Favoured inflation measure under expectations but ignored anyway

02 March 2017

One of the US Fed’s favoured measures of inflation is core personal consumption expenditure (PCE). The core version of consumer spending strips out energy and food components, which are volatile from month to month, in an attempt to identify the prevailing trend. It’s not the only measure of inflation used; the Fed also tracks the Consumer Price Index (CPI) and Producer Price Index (PPI) from the Department of Labor.

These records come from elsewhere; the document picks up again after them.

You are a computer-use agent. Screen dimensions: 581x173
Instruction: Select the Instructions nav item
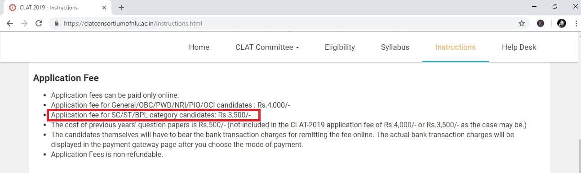click(455, 47)
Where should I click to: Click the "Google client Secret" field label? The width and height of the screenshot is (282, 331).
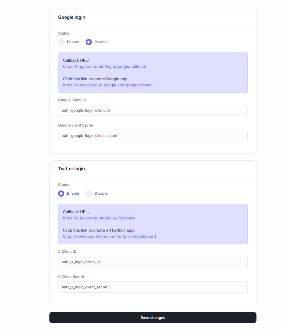pos(76,125)
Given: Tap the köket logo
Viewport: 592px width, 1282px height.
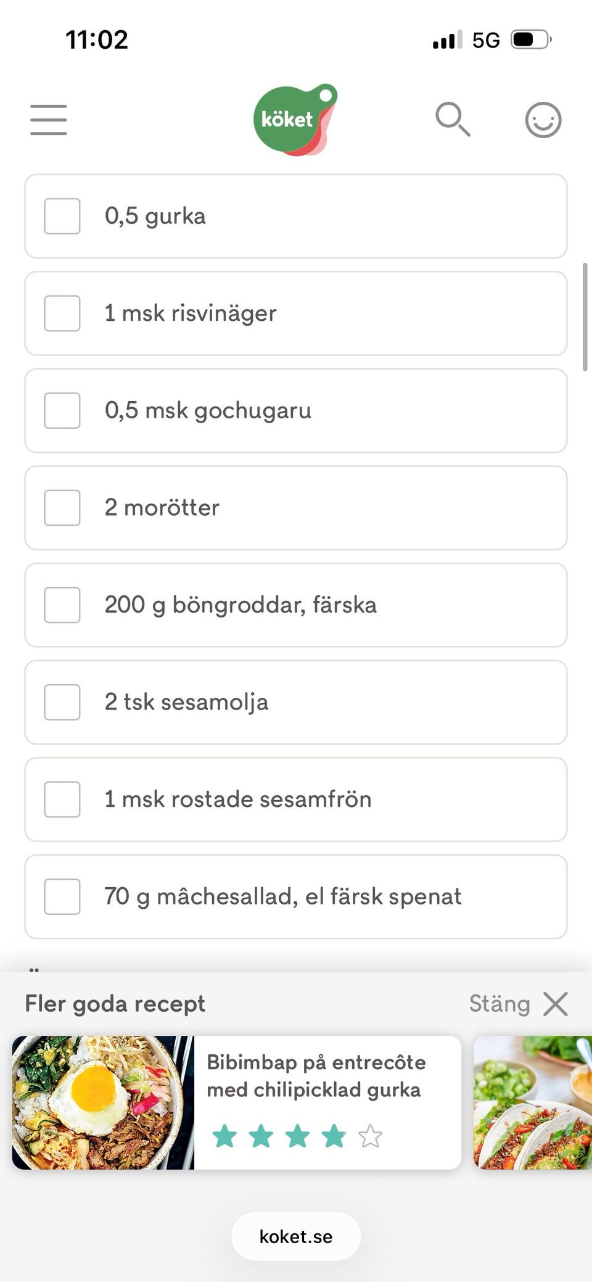Looking at the screenshot, I should click(295, 120).
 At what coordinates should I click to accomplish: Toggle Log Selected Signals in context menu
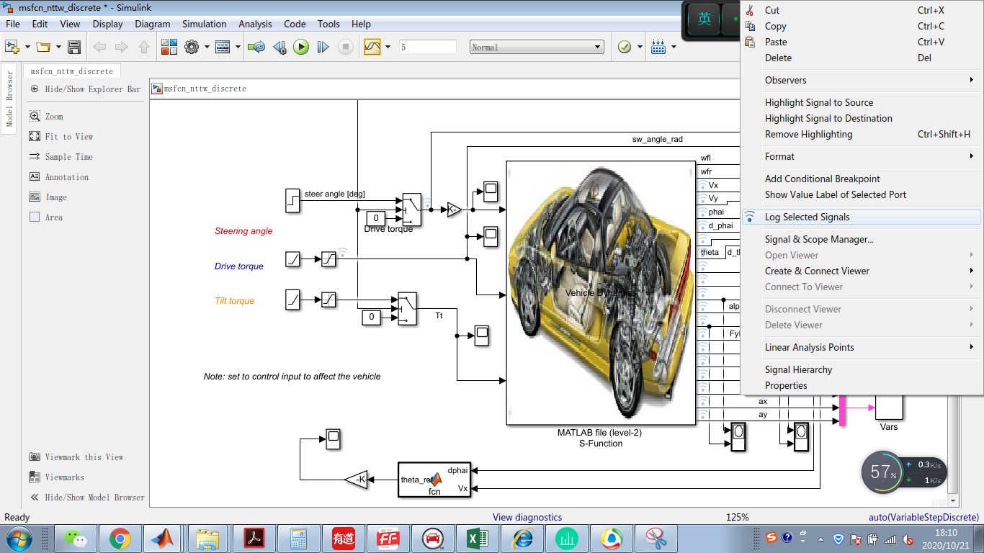point(807,217)
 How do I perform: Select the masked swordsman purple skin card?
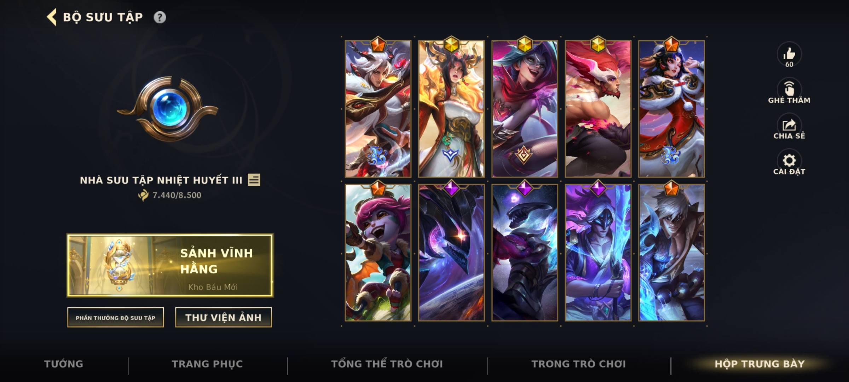(x=598, y=253)
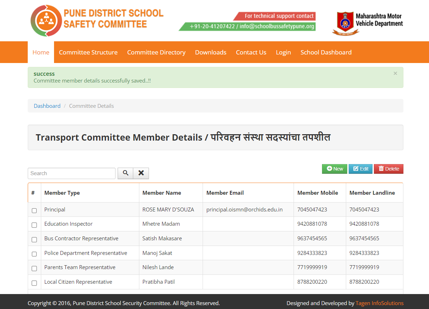Open the Committee Structure menu item
This screenshot has height=309, width=429.
88,52
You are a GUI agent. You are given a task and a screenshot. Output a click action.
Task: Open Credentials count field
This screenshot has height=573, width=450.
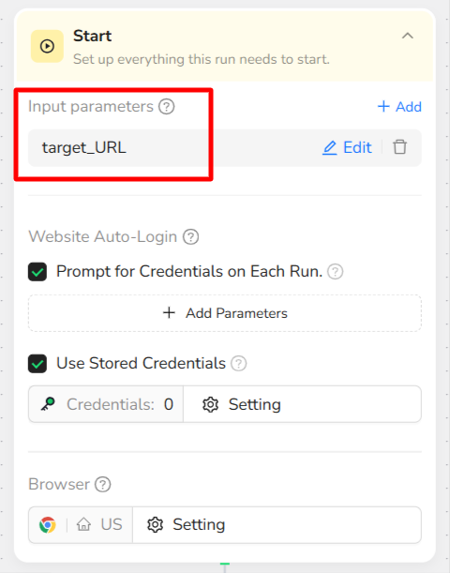(x=106, y=404)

The latest core PCE figures have been published by the Bureau of Economic Analysis as part of January figures for personal income and expenditures. At 0.3% for the month and 1.7% year on year, the numbers were under market expectations of 0.5% and 1.8% respectively. Even so, they were noted but generally ignored by markets who were focussed on the stream of public statements made by Fed officials with regards to the next increase in the federal funds rate.

favoured inflation

These numbers may be used by some in the Fed to support a cautious approach to raising the US official rate. As NAB’s Global Co-Head of FX Strategy, Ray Attrill suggested they are “something that the likes of Fed dove Neil Kashkari will use to support his claim the Fed should be in no rush to tighten.” However, in light of the number and strength of recent hawkish statements by other Fed officials, it would appear members such as Kashkari are in the minority.